BRIEF: Return the lines of the data below, from the one containing "The height and" through the very last, exactly and with both ends included; no pictures.

MATERIAL PROVIDED:
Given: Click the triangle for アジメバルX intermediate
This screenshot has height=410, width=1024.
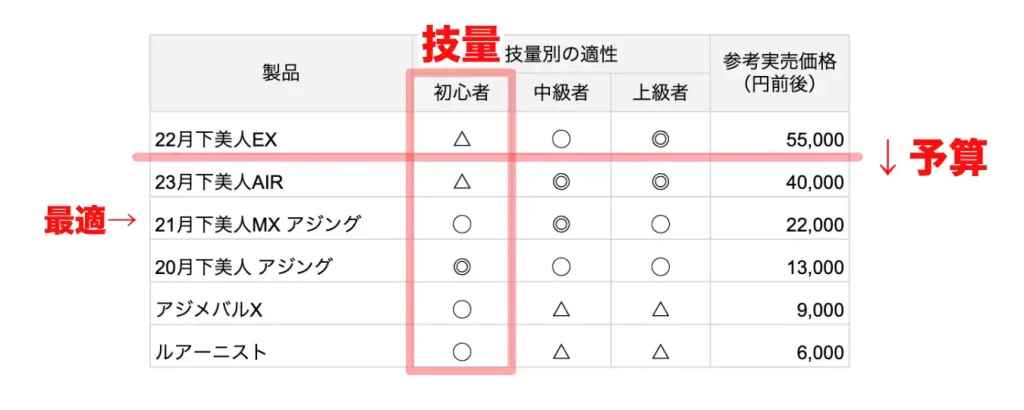Looking at the screenshot, I should (x=561, y=309).
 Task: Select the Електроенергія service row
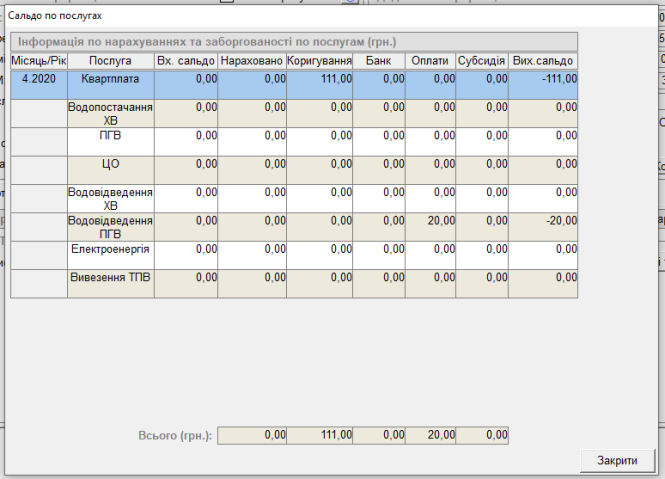pyautogui.click(x=110, y=249)
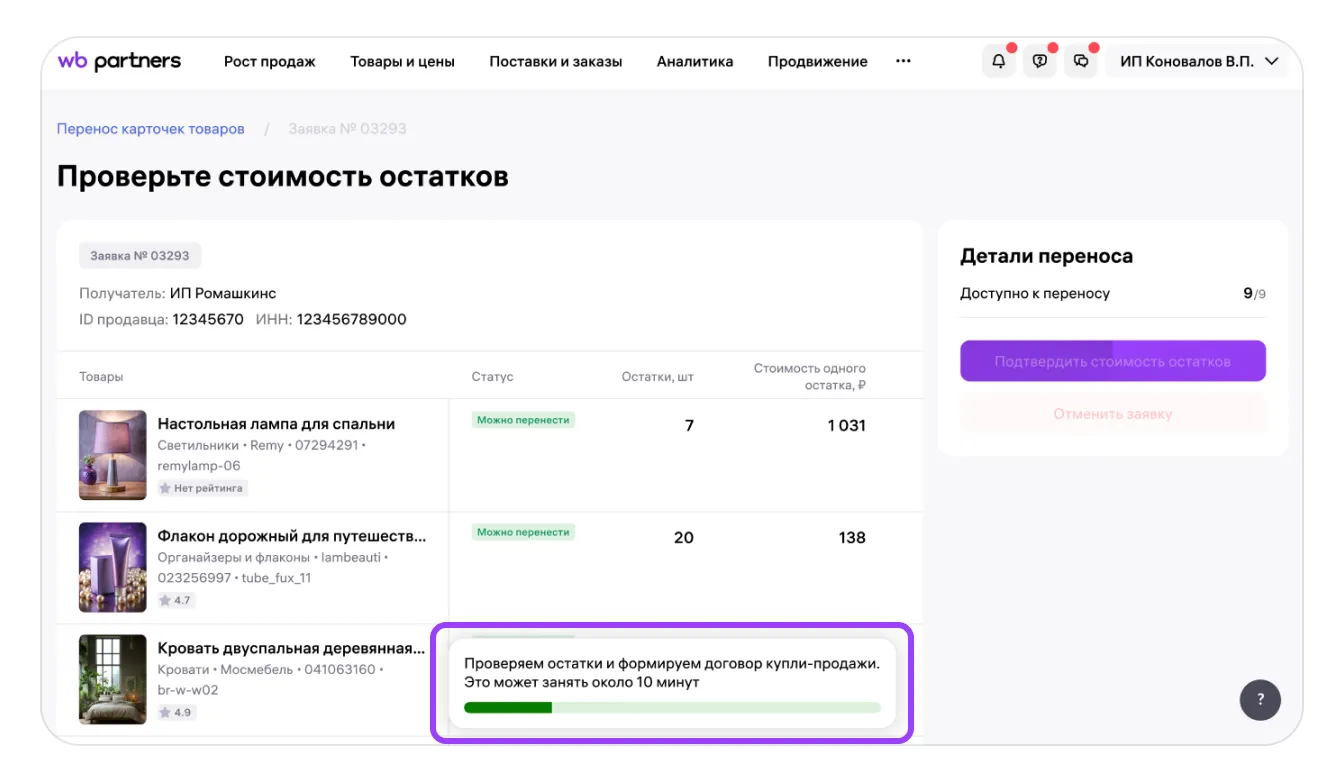Go to Перенос карточек товаров breadcrumb

151,129
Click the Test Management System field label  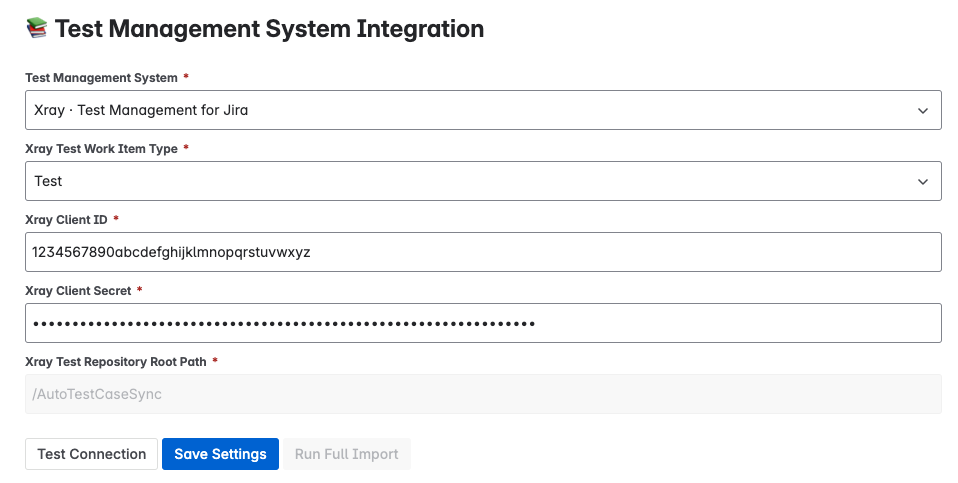coord(101,78)

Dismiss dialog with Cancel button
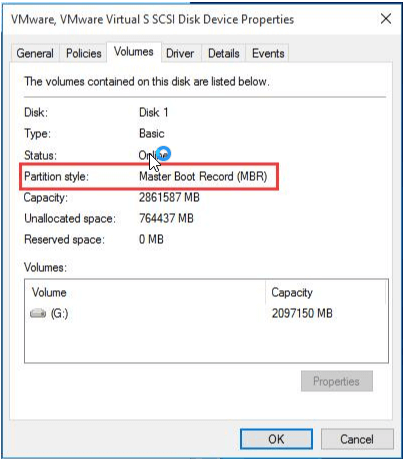click(357, 439)
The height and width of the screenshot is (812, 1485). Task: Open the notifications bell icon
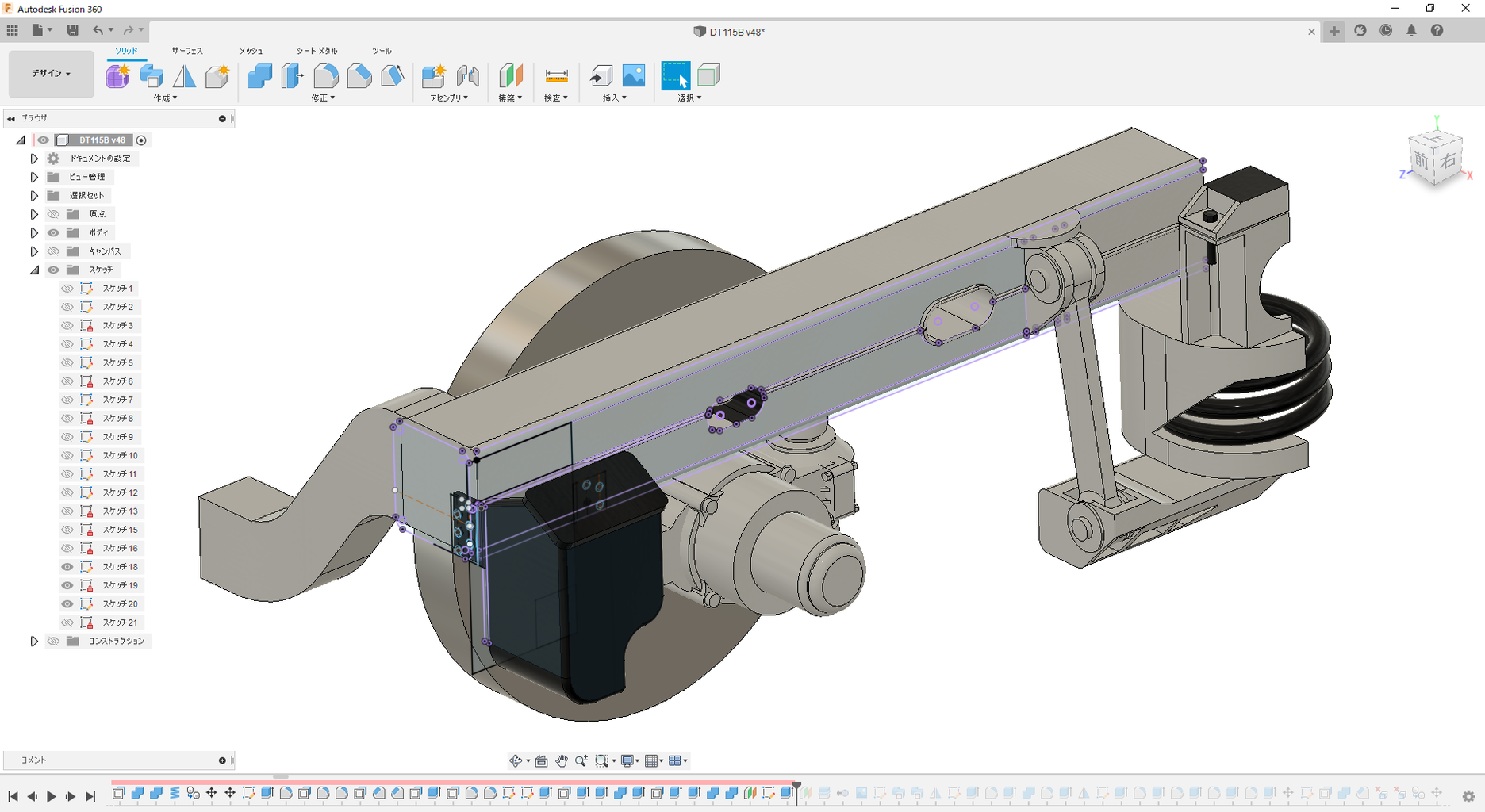[1411, 31]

WRITTEN ANSWER:
The height and width of the screenshot is (812, 1485). Task: Open the notifications bell icon
[1411, 31]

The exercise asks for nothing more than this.